■ **Exercise directions**: Set down without change every line from the line that contains "The image size is (1568, 493)." through the end of the listing, and only those lines. No pictures.

■ **Records for processing**:
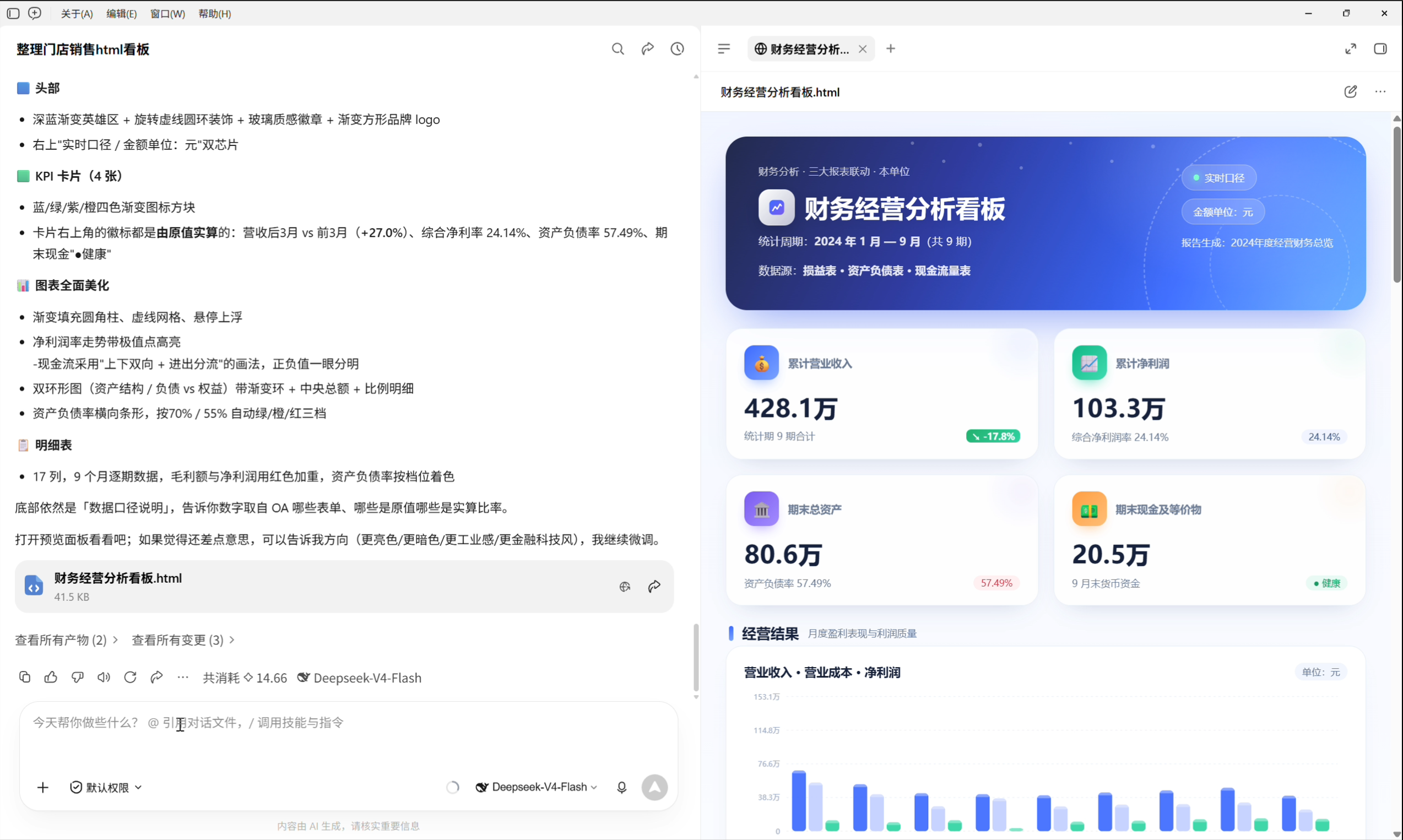Copy the response with the copy icon
The height and width of the screenshot is (840, 1403).
click(24, 677)
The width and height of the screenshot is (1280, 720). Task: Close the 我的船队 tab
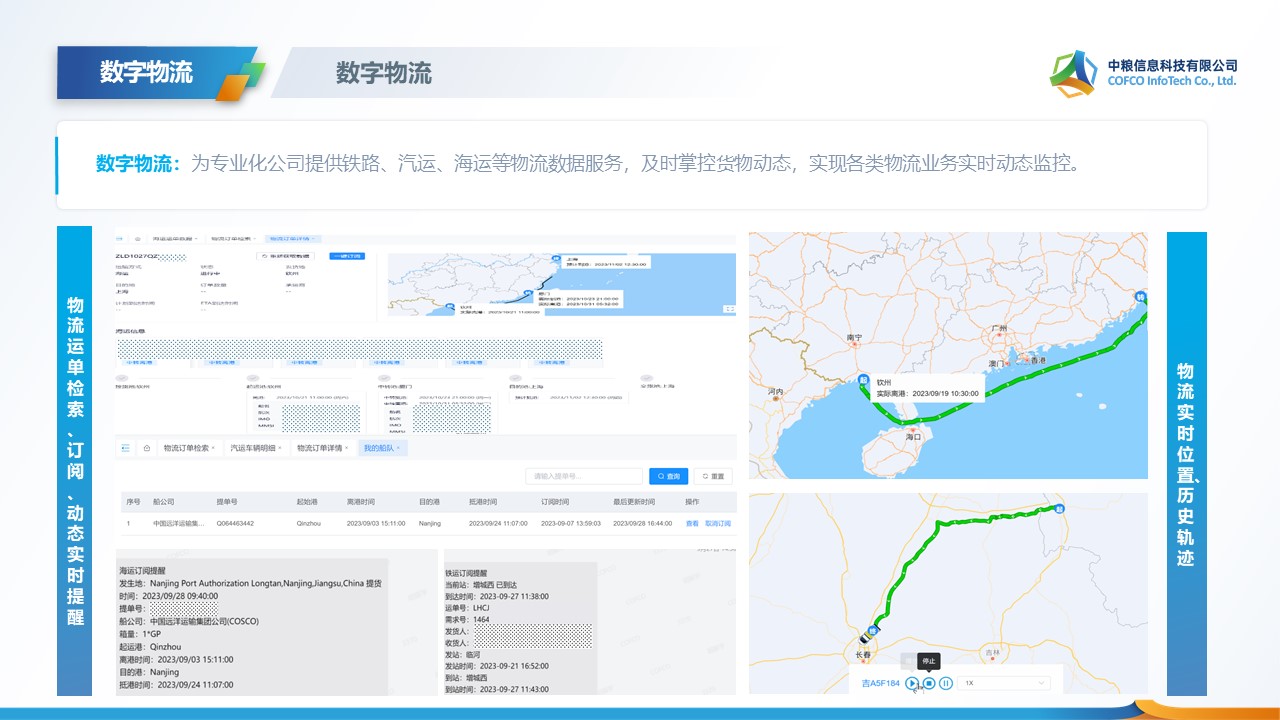[398, 448]
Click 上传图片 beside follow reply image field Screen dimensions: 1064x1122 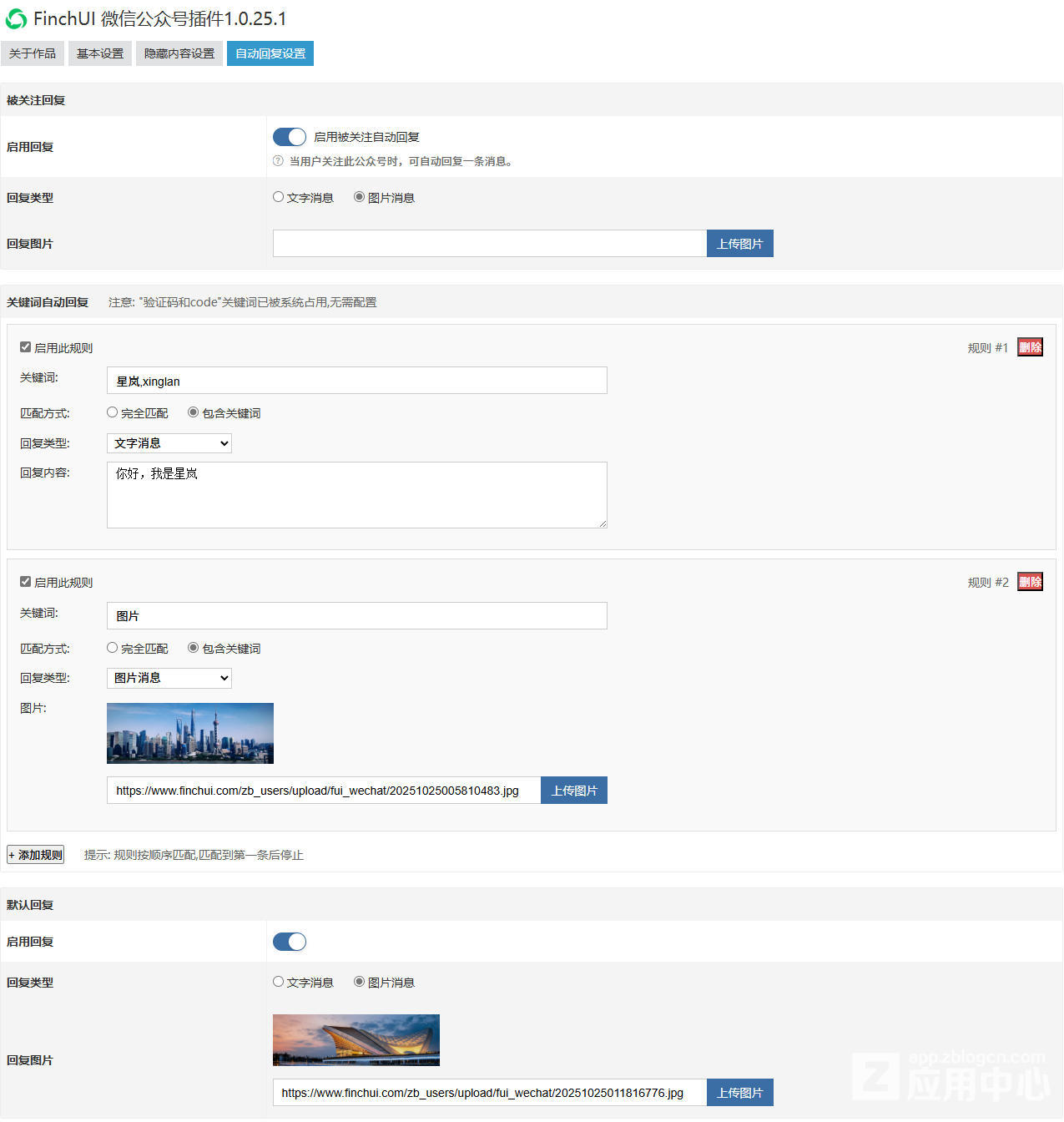click(x=739, y=244)
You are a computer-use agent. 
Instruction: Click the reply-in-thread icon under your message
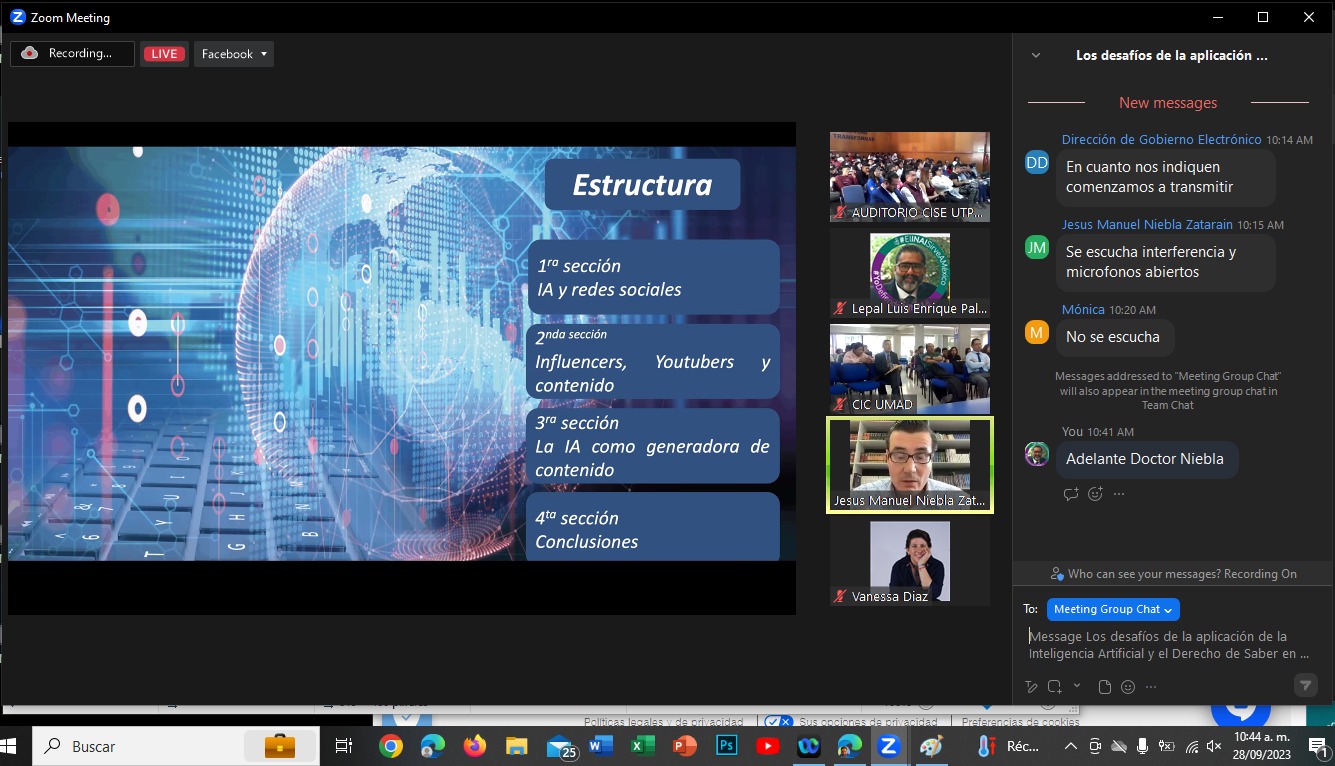coord(1071,494)
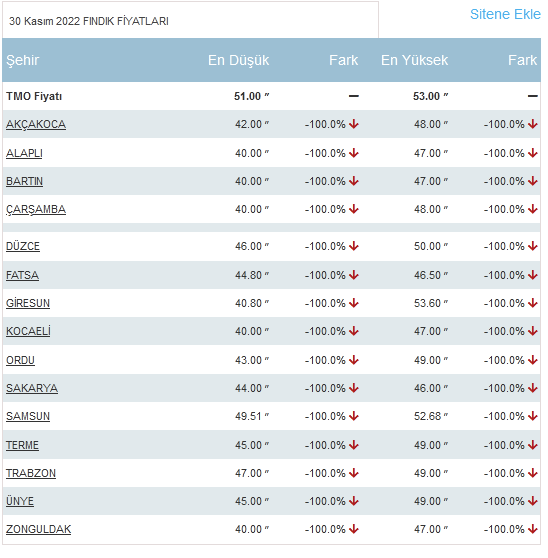The image size is (548, 558).
Task: Open ÇARŞAMBA hazelnut prices link
Action: 36,210

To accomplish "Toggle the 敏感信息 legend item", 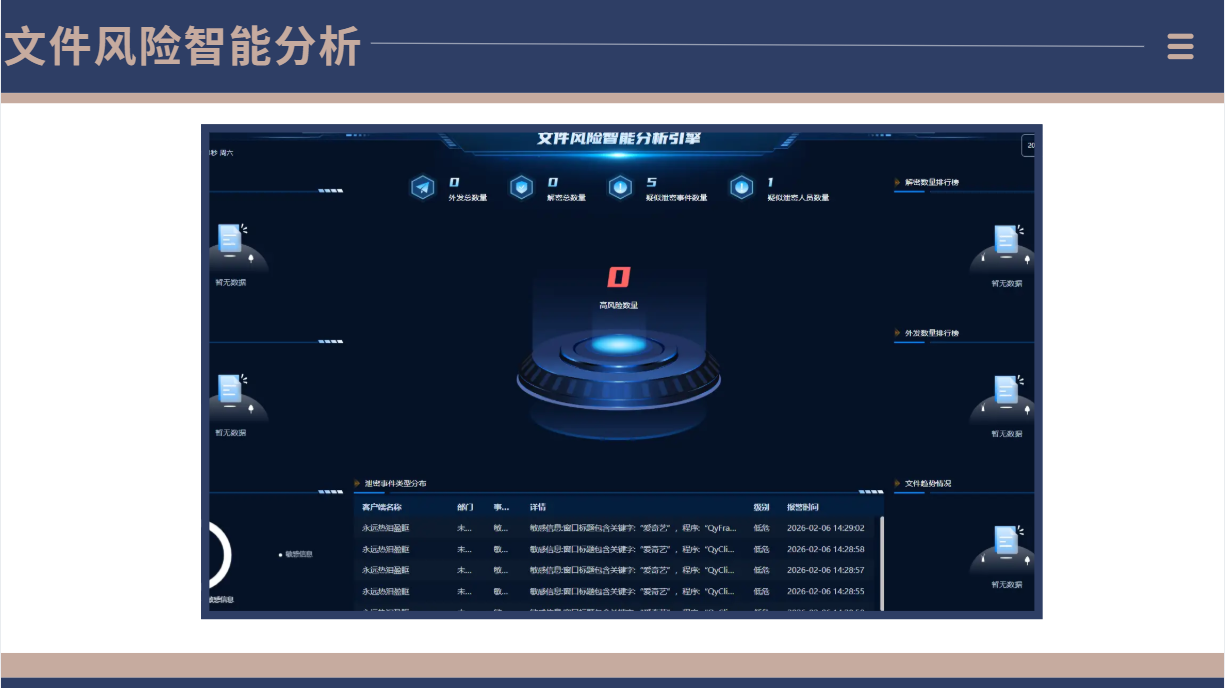I will point(297,554).
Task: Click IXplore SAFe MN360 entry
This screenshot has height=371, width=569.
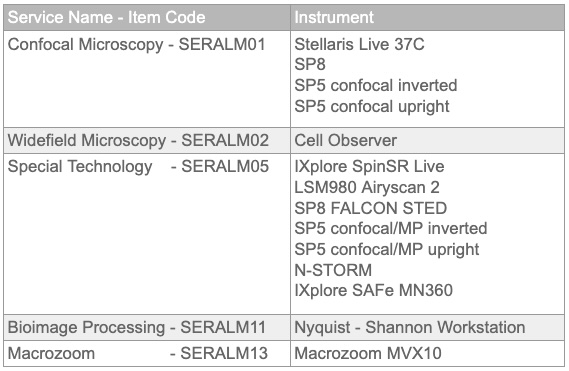Action: click(x=373, y=290)
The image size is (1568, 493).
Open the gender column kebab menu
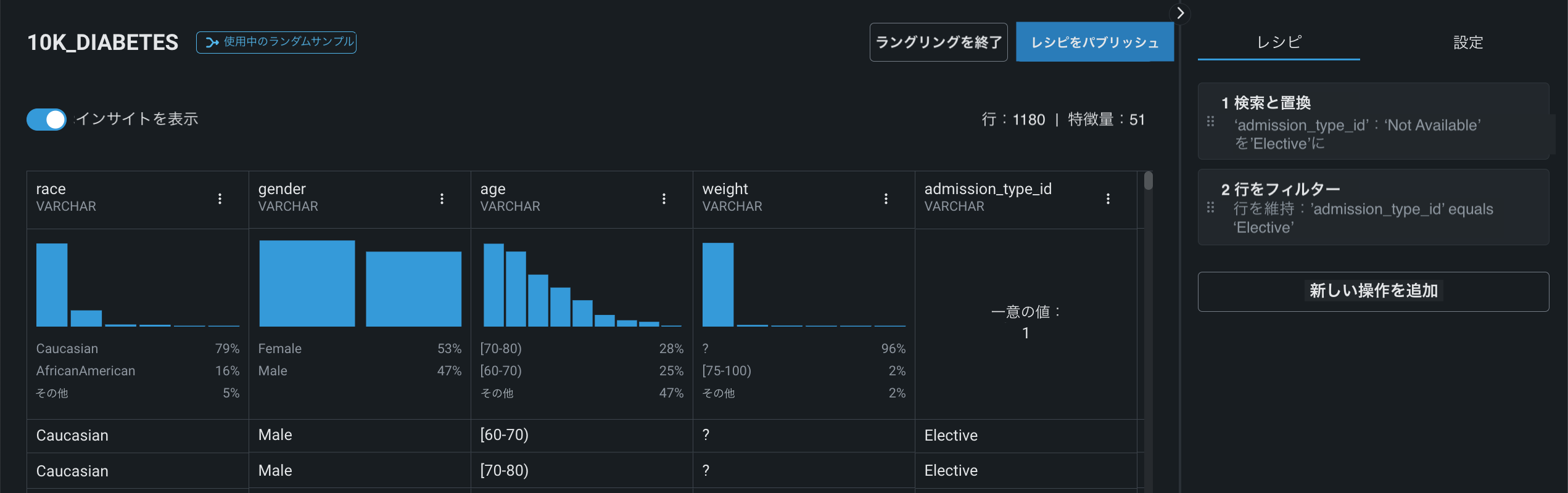pos(442,198)
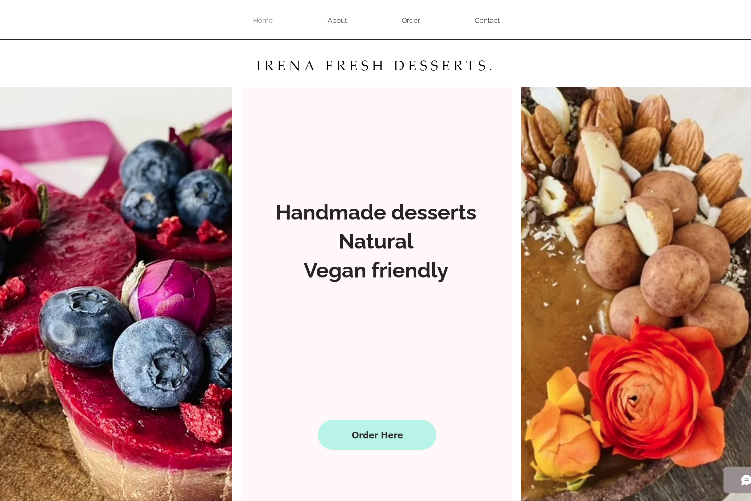Image resolution: width=751 pixels, height=501 pixels.
Task: Click the Handmade desserts heading
Action: point(376,212)
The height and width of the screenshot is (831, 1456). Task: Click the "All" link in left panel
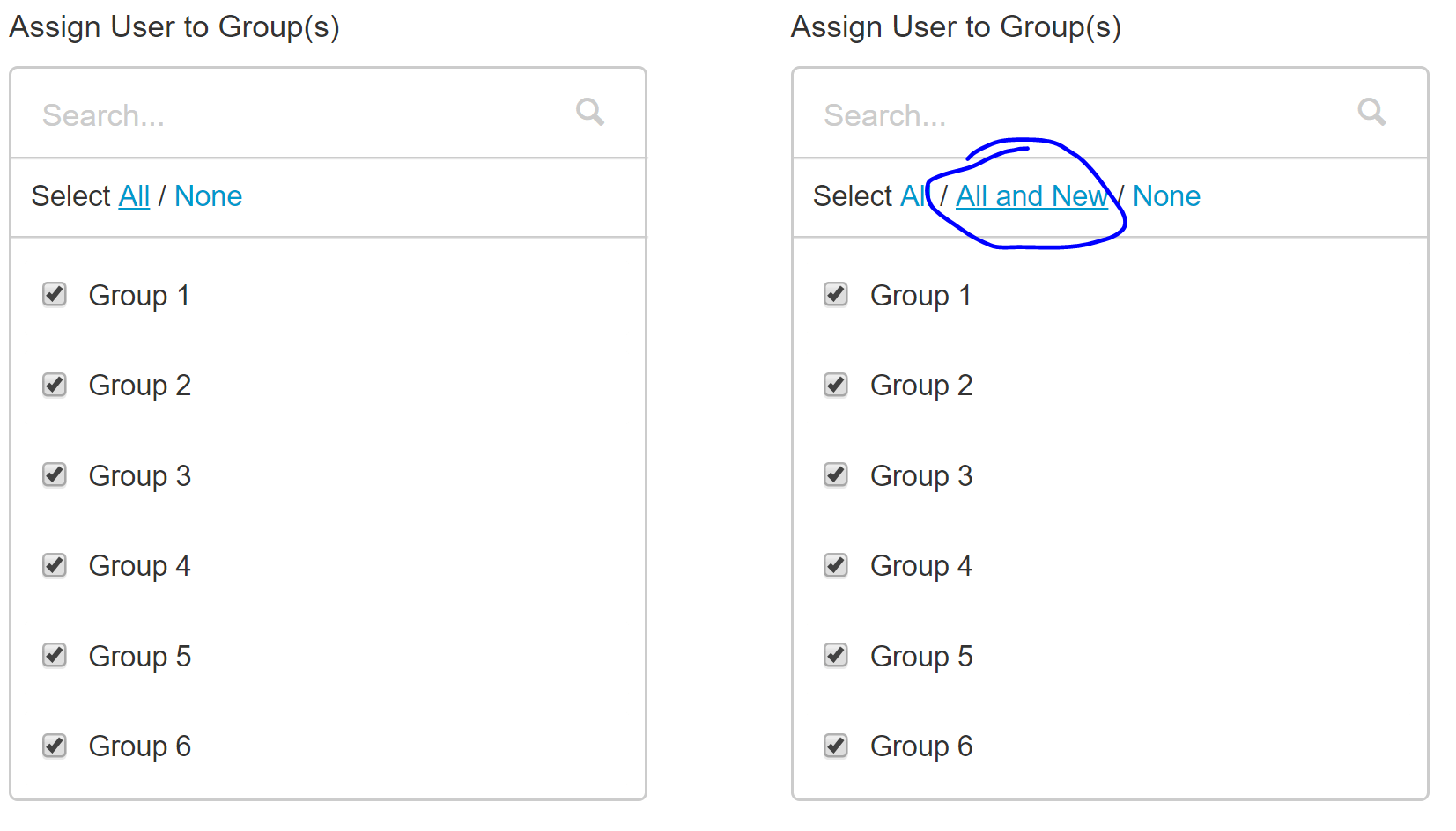click(x=134, y=195)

■ **Answer box**:
The image size is (1568, 493).
Open the gender column kebab menu
pos(442,198)
Image resolution: width=751 pixels, height=501 pixels.
Task: Click the Handmade desserts heading
Action: point(376,212)
The height and width of the screenshot is (831, 1456). Task: Click the "All" link in left panel
click(x=134, y=195)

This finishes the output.